Re-start after potential metamour talks smack...

that isn't good

Then it likely doesn't make sense to anybody, I need to take it down.

Sorry LR, that was not cool for me to write that

D
 
I can completely relate to your story, as it *almost* sounds like the other end of what happened to me

I wrote you back in pm Dirtclustit.
I accept the apology AND more importantly-
I COMPLETELY understand how the situation could trigger you if you were in the other position.

One thing I will add here, that wasn't in the PM-because it should be re-stated publicly:

In relationships, it is ABSOLUTELY imperative for each individual to take full responsibility for their choices.

This young lady DID GET HURT.
She got hurt because Maca lied and she chose not to bother taking the time to sit down with anyone else in his life.
HAD SHE MET US in the beginning-his lies would have fallen flat immediately.

*HE WAS WRONG FOR LYING-no excuses.

SHE was stupid for setting herself up in a position where she didn't take advantage of the opportunity to double check the validity of a COMPLETE STRANGERS WORDS.

Neither of those things fall under my responsibilities.
I DID try to communicate with her directly. She refused.
I DO promote within polyamory that all partners meet face to face.
Other people don't.

BUT-my reasons are clear for why I promote that.
We can all HOPE that everyone we meet is a fully healthy, honest, educated adult who will never do any dysfunctional shit to/with us.
BUT WE DON'T LIVE IN THAT REALITY.

I don't choose to pretend that the world is so shiny. I know damn well its not.

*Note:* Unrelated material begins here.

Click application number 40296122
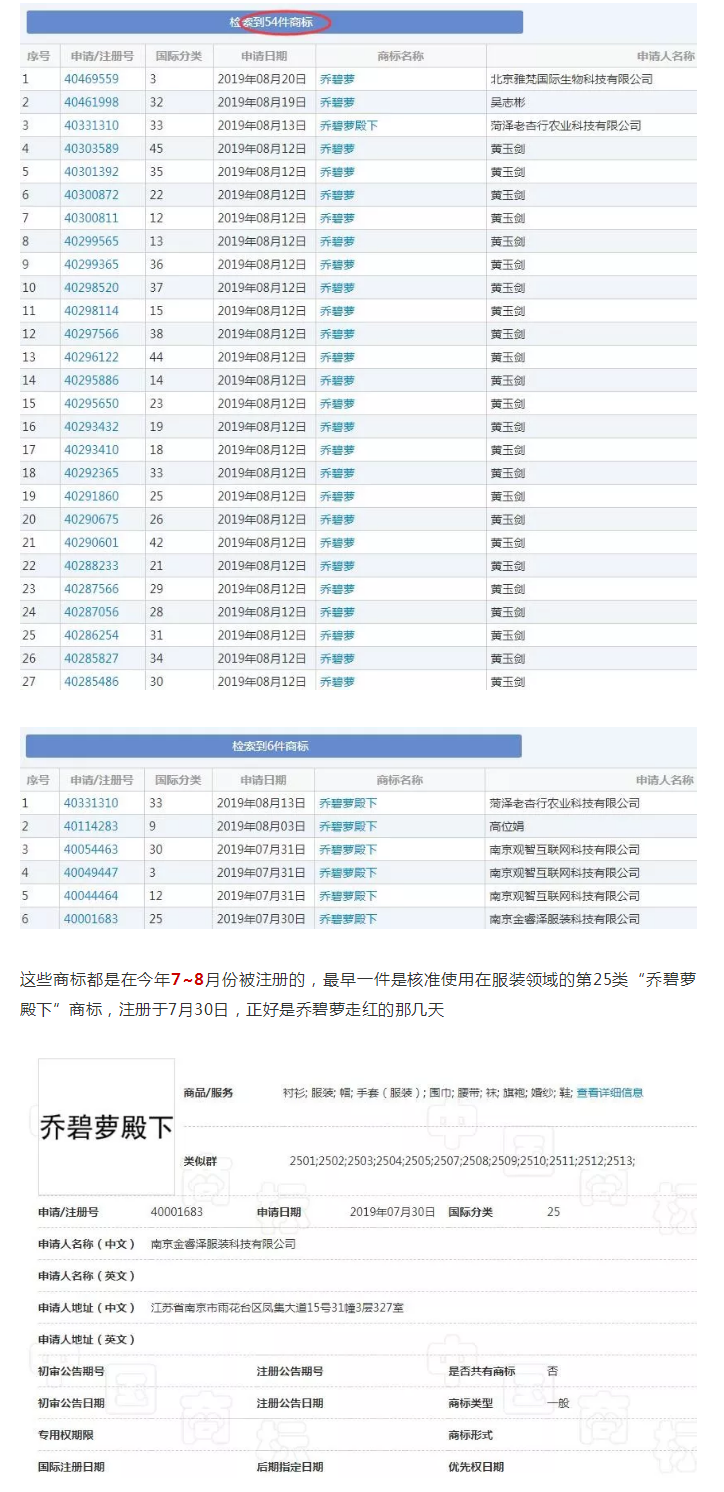The image size is (724, 1492). [91, 357]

In this case, I had a responsibility to offer myself for communication and friendly discourse (which I did).
SHE had a responsibility to access whatever channels she could to verify the circumstances she was making judgments on.
HE had a responsibility to be honest and forthright.

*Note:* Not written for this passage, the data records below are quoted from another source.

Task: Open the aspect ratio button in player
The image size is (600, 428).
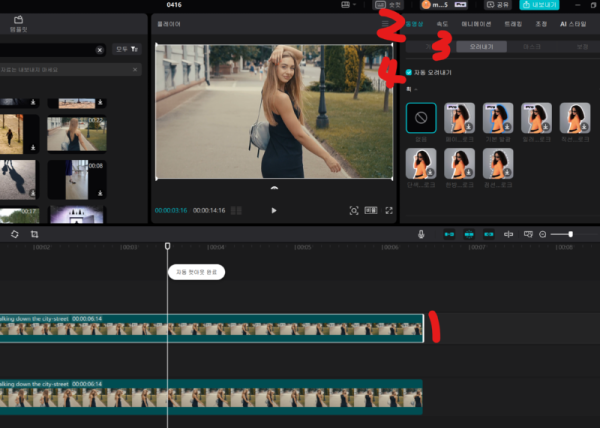Action: click(371, 211)
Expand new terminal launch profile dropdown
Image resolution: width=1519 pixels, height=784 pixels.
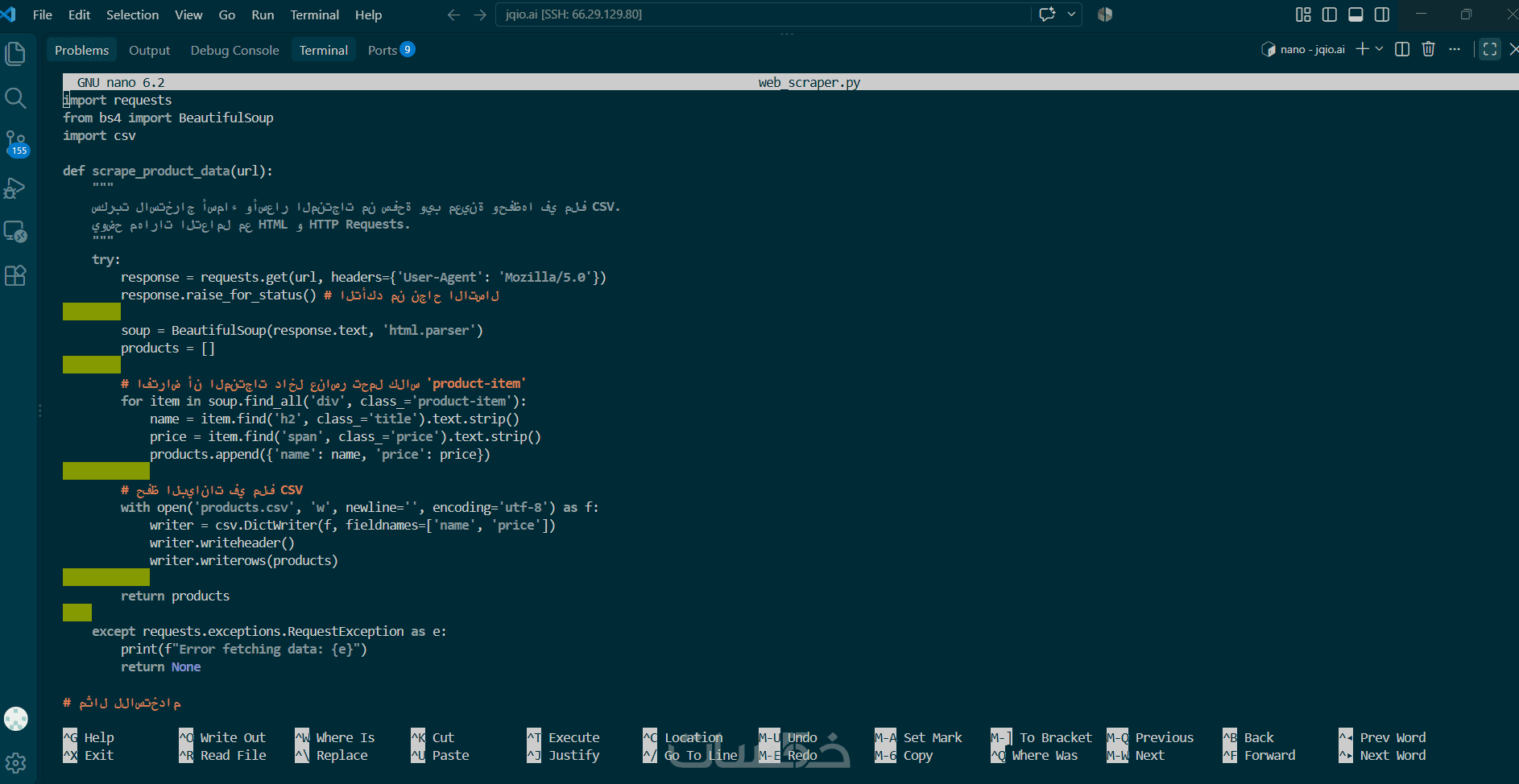pyautogui.click(x=1380, y=49)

NEITHER of them held up their end of the ball and they both got hurt. Other people got hurt too-but the hurt they suffer is a direct result of their choices.

My hurt is a direct result of my choice to remain married to a man who has terrible communication skills, struggles with introspection, avoids conflict to the point of lying, has severe insecurities and possessiveness issues all of which negatively impact his ability to maintain relationships of any depth.

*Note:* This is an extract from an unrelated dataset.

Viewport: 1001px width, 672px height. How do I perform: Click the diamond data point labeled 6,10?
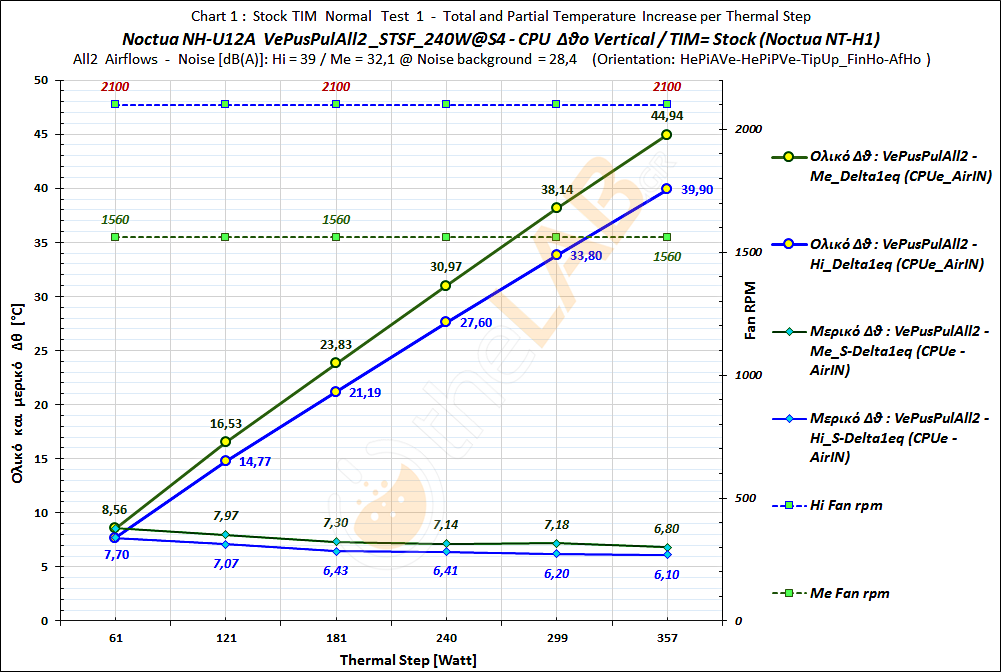(668, 555)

There are times in life we all "get screwed".
But, most often-those times are DIRECT RESULTS of our OWN choices. If we instead learn to change our choices, we can change the results.

(which is why I am here-so I can learn alternate options and figure out which work best for me)
;)
 
Thank You

For understanding and being strong enough/kind enough to respond in the tone of voice you wrote in. It's not an easy thing to do.